**Task prompt:** Output the data word for word, dropping every image.

■ ■ ■ ■

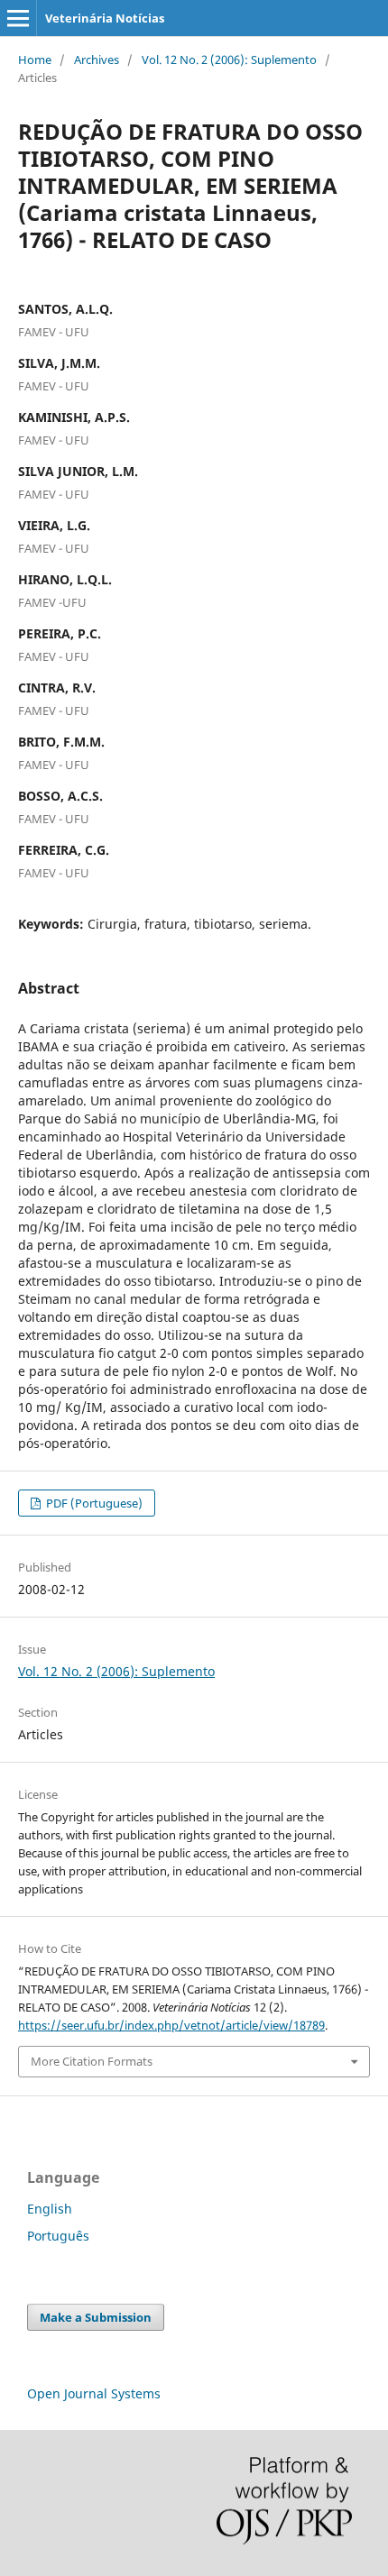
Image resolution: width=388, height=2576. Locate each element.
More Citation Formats (91, 2061)
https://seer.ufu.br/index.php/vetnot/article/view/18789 (171, 2025)
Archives (96, 59)
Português (58, 2235)
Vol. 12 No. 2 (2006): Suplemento (229, 59)
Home (34, 59)
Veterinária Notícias (104, 18)
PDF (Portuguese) (93, 1503)
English (49, 2208)
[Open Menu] (18, 18)
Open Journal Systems (94, 2393)
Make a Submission (96, 2317)
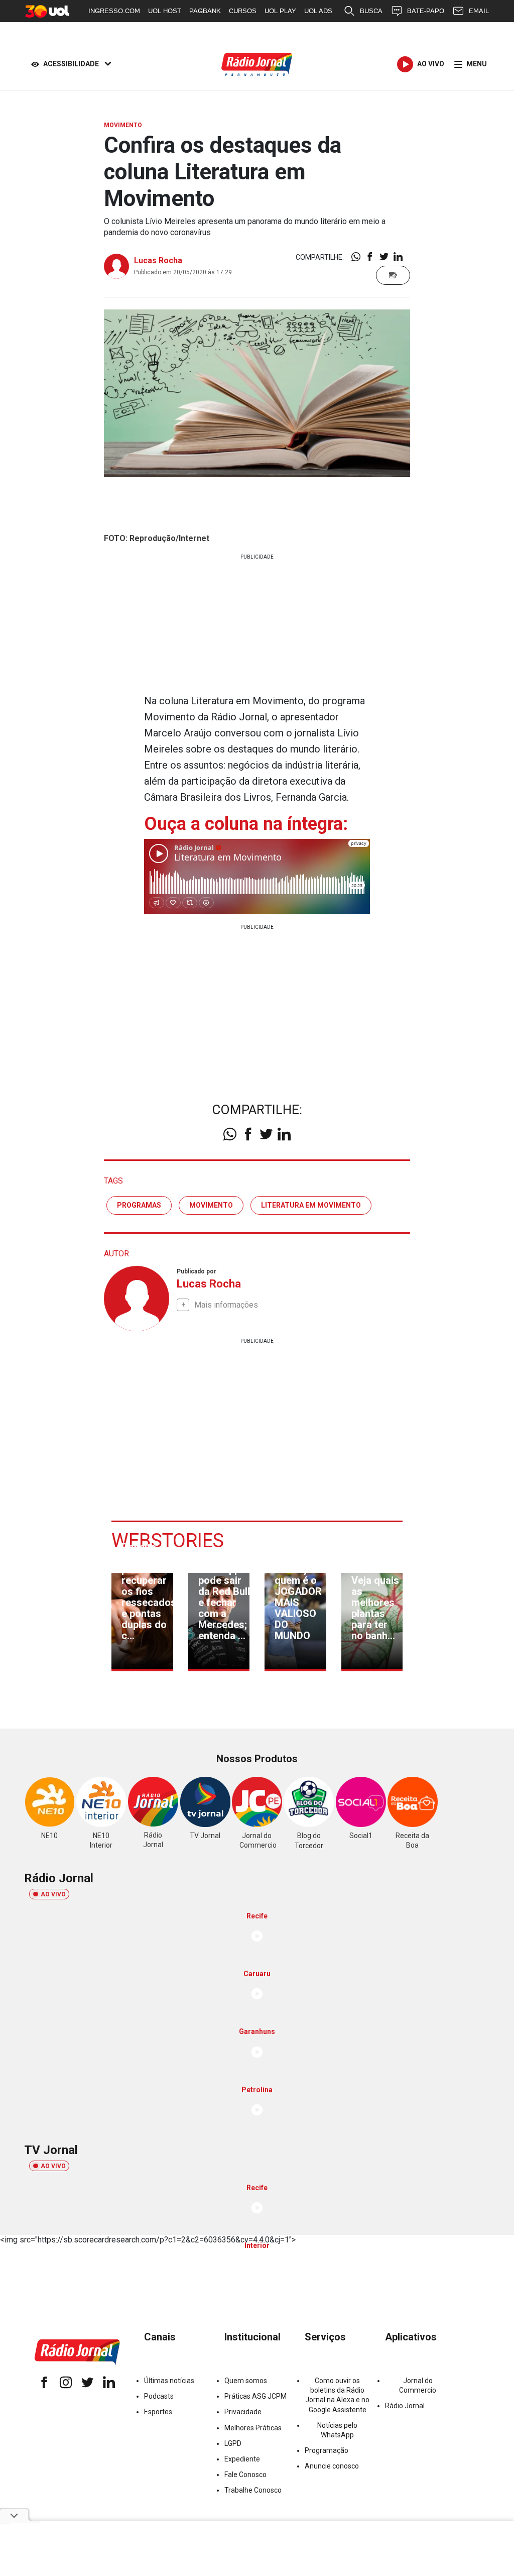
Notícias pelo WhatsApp (337, 2430)
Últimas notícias (169, 2381)
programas (139, 1205)
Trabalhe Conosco (253, 2490)
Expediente (242, 2459)
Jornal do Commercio (417, 2385)
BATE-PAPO (425, 11)
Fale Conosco (245, 2475)
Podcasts (159, 2396)
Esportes (158, 2412)
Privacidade (243, 2412)
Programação (326, 2450)
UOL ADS (318, 11)
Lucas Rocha (158, 260)
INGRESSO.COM (114, 11)
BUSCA (371, 11)
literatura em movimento (311, 1205)
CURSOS (242, 11)
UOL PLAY (280, 11)
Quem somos (245, 2381)
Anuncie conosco (332, 2466)
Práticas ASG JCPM (255, 2396)
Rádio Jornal (405, 2406)
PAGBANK (205, 11)
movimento (211, 1205)
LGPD (232, 2443)
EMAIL (479, 11)
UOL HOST (164, 11)
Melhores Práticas (253, 2428)
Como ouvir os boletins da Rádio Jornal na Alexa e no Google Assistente (337, 2395)
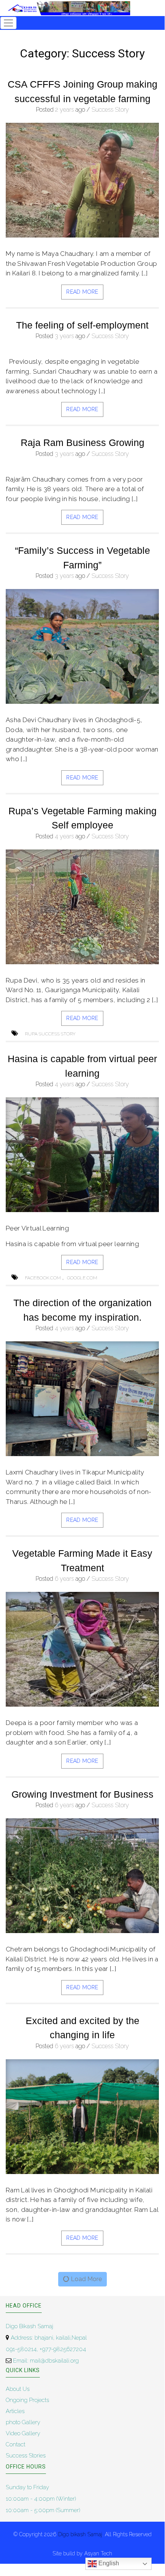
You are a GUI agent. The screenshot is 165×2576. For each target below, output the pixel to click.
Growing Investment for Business (82, 1794)
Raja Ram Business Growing (82, 442)
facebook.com (43, 1278)
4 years (64, 836)
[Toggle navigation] (8, 23)
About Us (17, 2389)
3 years (64, 336)
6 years (64, 1578)
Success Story (110, 109)
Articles (15, 2411)
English (108, 2563)
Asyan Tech (98, 2553)
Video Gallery (23, 2433)
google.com (82, 1278)
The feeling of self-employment (82, 325)
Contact (15, 2444)
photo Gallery (23, 2422)
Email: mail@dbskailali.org (45, 2360)
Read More (82, 292)
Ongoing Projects (27, 2400)
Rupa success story (50, 1034)
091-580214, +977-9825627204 (46, 2349)
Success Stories (26, 2455)
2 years (64, 109)
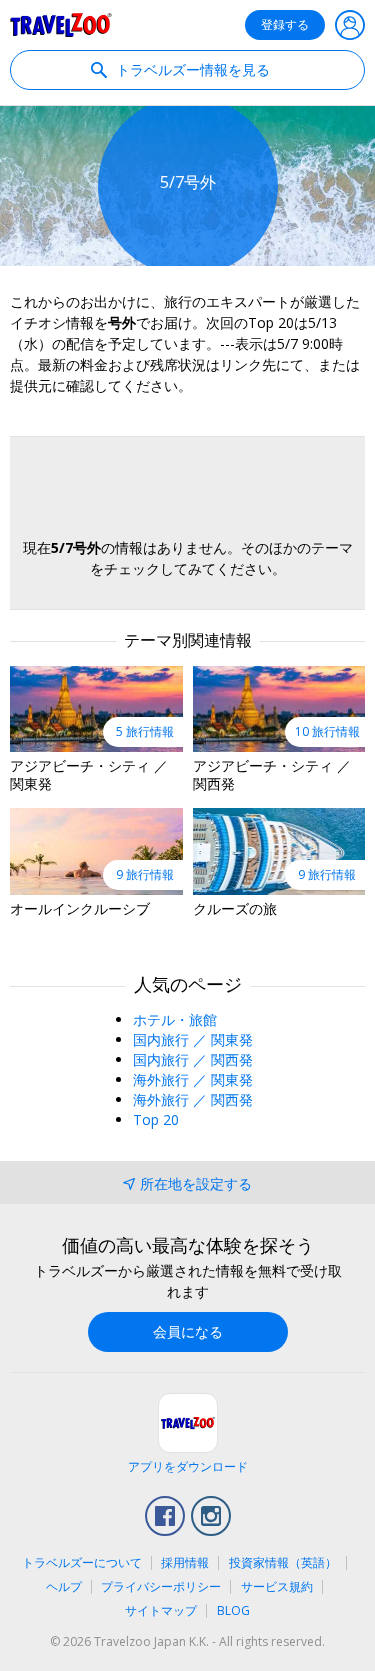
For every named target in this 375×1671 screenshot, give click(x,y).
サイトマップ (161, 1610)
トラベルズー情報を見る (191, 69)
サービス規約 (277, 1586)
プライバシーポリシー (161, 1586)
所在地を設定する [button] (196, 1183)
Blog (233, 1610)
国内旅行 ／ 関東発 (193, 1039)
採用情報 (185, 1562)
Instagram (211, 1516)
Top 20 (156, 1119)
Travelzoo (61, 25)
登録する (285, 24)
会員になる (188, 1331)
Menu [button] (350, 25)
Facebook (165, 1516)
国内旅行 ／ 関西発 (193, 1059)
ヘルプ (64, 1586)
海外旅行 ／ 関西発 (193, 1099)
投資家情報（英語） (283, 1562)
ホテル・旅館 (175, 1019)
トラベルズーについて (82, 1562)
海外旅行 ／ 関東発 (193, 1079)
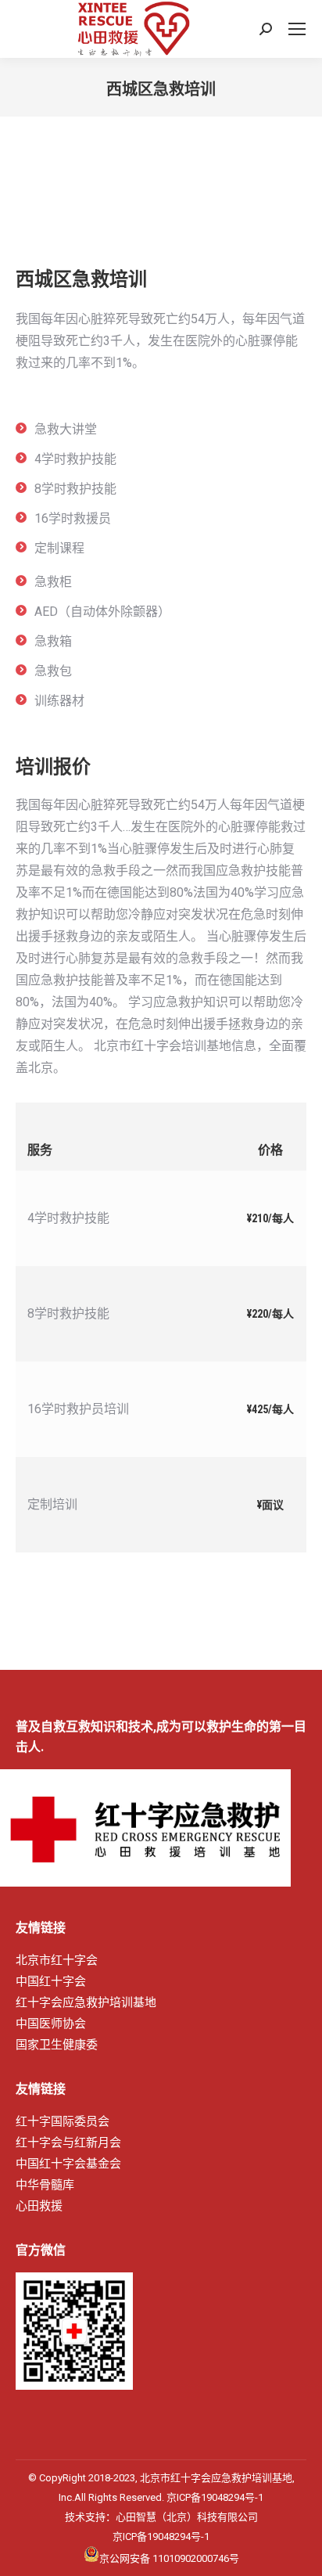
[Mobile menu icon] (297, 29)
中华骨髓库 (45, 2185)
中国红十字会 (51, 1981)
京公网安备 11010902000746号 (169, 2557)
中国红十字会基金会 (68, 2164)
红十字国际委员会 (62, 2121)
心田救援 (39, 2206)
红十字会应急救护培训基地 (86, 2002)
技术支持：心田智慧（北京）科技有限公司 (161, 2517)
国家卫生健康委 (57, 2045)
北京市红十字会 (57, 1960)
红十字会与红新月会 (68, 2142)
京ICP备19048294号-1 (214, 2497)
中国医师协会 (51, 2024)
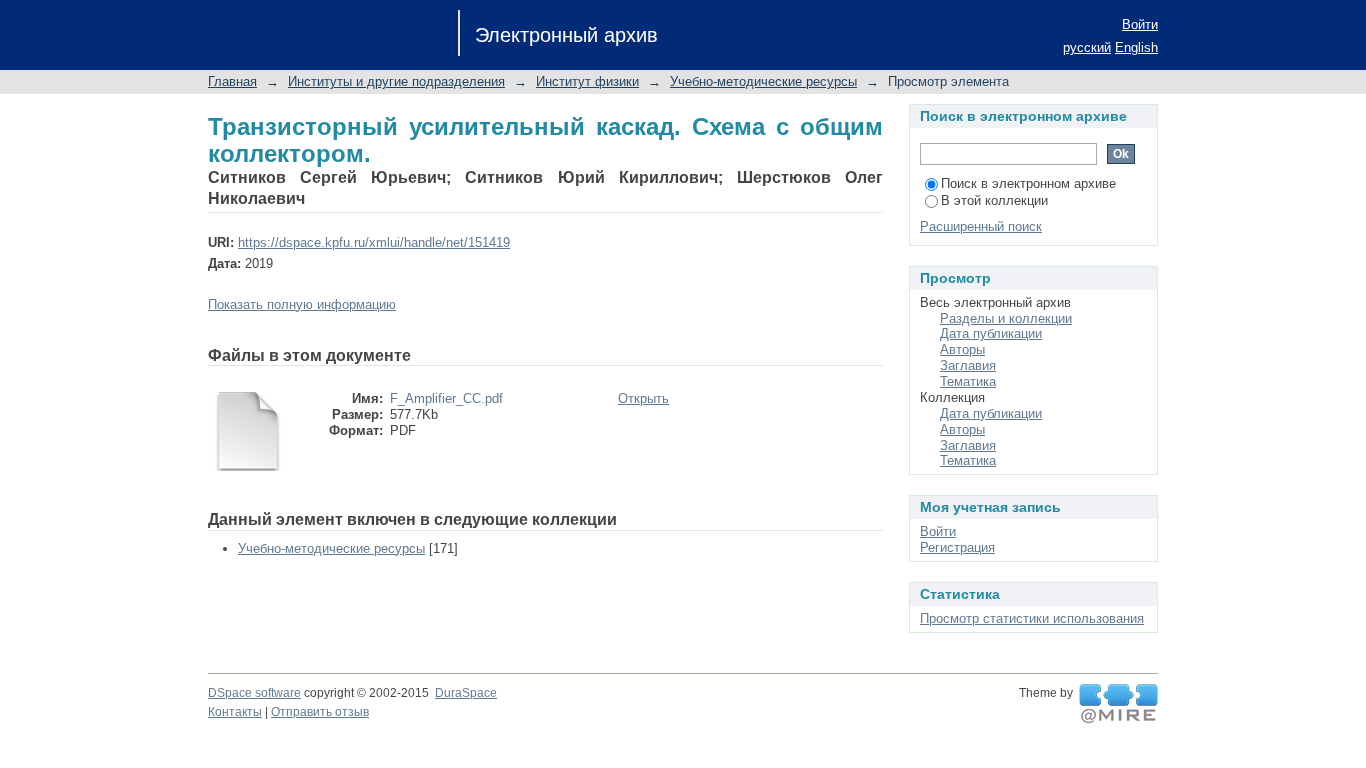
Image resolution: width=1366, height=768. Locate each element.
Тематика (968, 381)
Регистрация (957, 547)
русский (1087, 47)
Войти (1140, 24)
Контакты (235, 712)
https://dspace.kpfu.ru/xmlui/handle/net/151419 (374, 242)
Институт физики (587, 81)
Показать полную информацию (302, 304)
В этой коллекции (994, 200)
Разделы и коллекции (1006, 318)
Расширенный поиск (981, 226)
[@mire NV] (1118, 704)
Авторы (962, 349)
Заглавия (968, 365)
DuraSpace (466, 693)
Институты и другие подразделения (396, 81)
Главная (232, 81)
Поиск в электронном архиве (1028, 183)
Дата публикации (991, 333)
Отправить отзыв (320, 712)
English (1136, 47)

■ ■ ■ ■

**Completed exercise:**
Image resolution: width=388, height=2576. Locate each element.
More Citation Formats (91, 2061)
https://seer.ufu.br/index.php/vetnot/article/view/18789 (171, 2025)
Archives (96, 59)
Português (58, 2235)
Vol. 12 No. 2 (2006): Suplemento (229, 59)
Home (34, 59)
Veterinária Notícias (104, 18)
PDF (Portuguese) (93, 1503)
English (49, 2208)
[Open Menu] (18, 18)
Open Journal Systems (94, 2393)
Make a Submission (96, 2317)
Notícias pelo WhatsApp (337, 2430)
Últimas notícias (169, 2381)
programas (139, 1205)
Trabalhe Conosco (253, 2490)
Expediente (242, 2459)
Jornal do Commercio (417, 2385)
BATE-PAPO (425, 11)
Fale Conosco (245, 2475)
Podcasts (159, 2396)
Esportes (158, 2412)
Privacidade (243, 2412)
Programação (326, 2450)
UOL ADS (318, 11)
Lucas Rocha (158, 260)
INGRESSO.COM (114, 11)
BUSCA (371, 11)
literatura em movimento (311, 1205)
CURSOS (242, 11)
UOL PLAY (280, 11)
Quem somos (245, 2381)
Anuncie conosco (332, 2466)
Práticas ASG JCPM (255, 2396)
Rádio Jornal (405, 2406)
PAGBANK (205, 11)
movimento (211, 1205)
LGPD (232, 2443)
EMAIL (479, 11)
UOL HOST (164, 11)
Melhores Práticas (253, 2428)
Como ouvir os boletins da Rádio Jornal na Alexa e no Google Assistente (337, 2395)
You are a GUI agent. The screenshot is 165×2576. For each target below, output the pixel to click.
Growing Investment for Business (82, 1794)
Raja Ram Business Growing (82, 442)
facebook.com (43, 1278)
4 years (64, 836)
[Toggle navigation] (8, 23)
About Us (17, 2389)
3 years (64, 336)
6 years (64, 1578)
Success Story (110, 109)
Articles (15, 2411)
English (108, 2563)
Asyan Tech (98, 2553)
Video Gallery (23, 2433)
google.com (82, 1278)
The feeling of self-employment (82, 325)
Contact (15, 2444)
photo Gallery (23, 2422)
Email: mail@dbskailali.org (45, 2360)
Read More (82, 292)
Ongoing Projects (27, 2400)
Rupa success story (50, 1034)
091-580214, +977-9825627204 (46, 2349)
Success Stories (26, 2455)
2 years (64, 109)
For every named target in this 375×1671 screenshot, give click(x,y).
サイトマップ (161, 1610)
トラベルズー情報を見る (191, 69)
サービス規約 (277, 1586)
プライバシーポリシー (161, 1586)
所在地を設定する [button] (196, 1183)
Blog (233, 1610)
国内旅行 ／ 関東発 (193, 1039)
採用情報 (185, 1562)
Instagram (211, 1516)
Top 20 (156, 1119)
Travelzoo (61, 25)
登録する (285, 24)
会員になる (188, 1331)
Menu [button] (350, 25)
Facebook (165, 1516)
国内旅行 ／ 関西発 (193, 1059)
ヘルプ (64, 1586)
海外旅行 ／ 関西発 (193, 1099)
投資家情報（英語） (283, 1562)
ホテル・旅館 (175, 1019)
トラベルズーについて (82, 1562)
海外旅行 ／ 関東発 (193, 1079)
[Mobile menu icon] (297, 29)
中华骨髓库 (45, 2185)
中国红十字会 (51, 1981)
京公网安备 11010902000746号 (169, 2557)
中国红十字会基金会 (68, 2164)
红十字国际委员会 (62, 2121)
心田救援 (39, 2206)
红十字会应急救护培训基地 (86, 2002)
技术支持：心田智慧（北京）科技有限公司 (161, 2517)
国家卫生健康委 (57, 2045)
北京市红十字会 (57, 1960)
红十字会与红新月会 (68, 2142)
京ICP备19048294号-1 (214, 2497)
中国医师协会 (51, 2024)
Image resolution: width=1366, height=768. Locate each element.
Тематика (968, 381)
Регистрация (957, 547)
русский (1087, 47)
Войти (1140, 24)
Контакты (235, 712)
https://dspace.kpfu.ru/xmlui/handle/net/151419 (374, 242)
Институт физики (587, 81)
Показать полную информацию (302, 304)
В этой коллекции (994, 200)
Разделы и коллекции (1006, 318)
Расширенный поиск (981, 226)
[@mire NV] (1118, 704)
Авторы (962, 349)
Заглавия (968, 365)
DuraSpace (466, 693)
Институты и другие подразделения (396, 81)
Главная (232, 81)
Поиск в электронном архиве (1028, 183)
Дата публикации (991, 333)
Отправить отзыв (320, 712)
English (1136, 47)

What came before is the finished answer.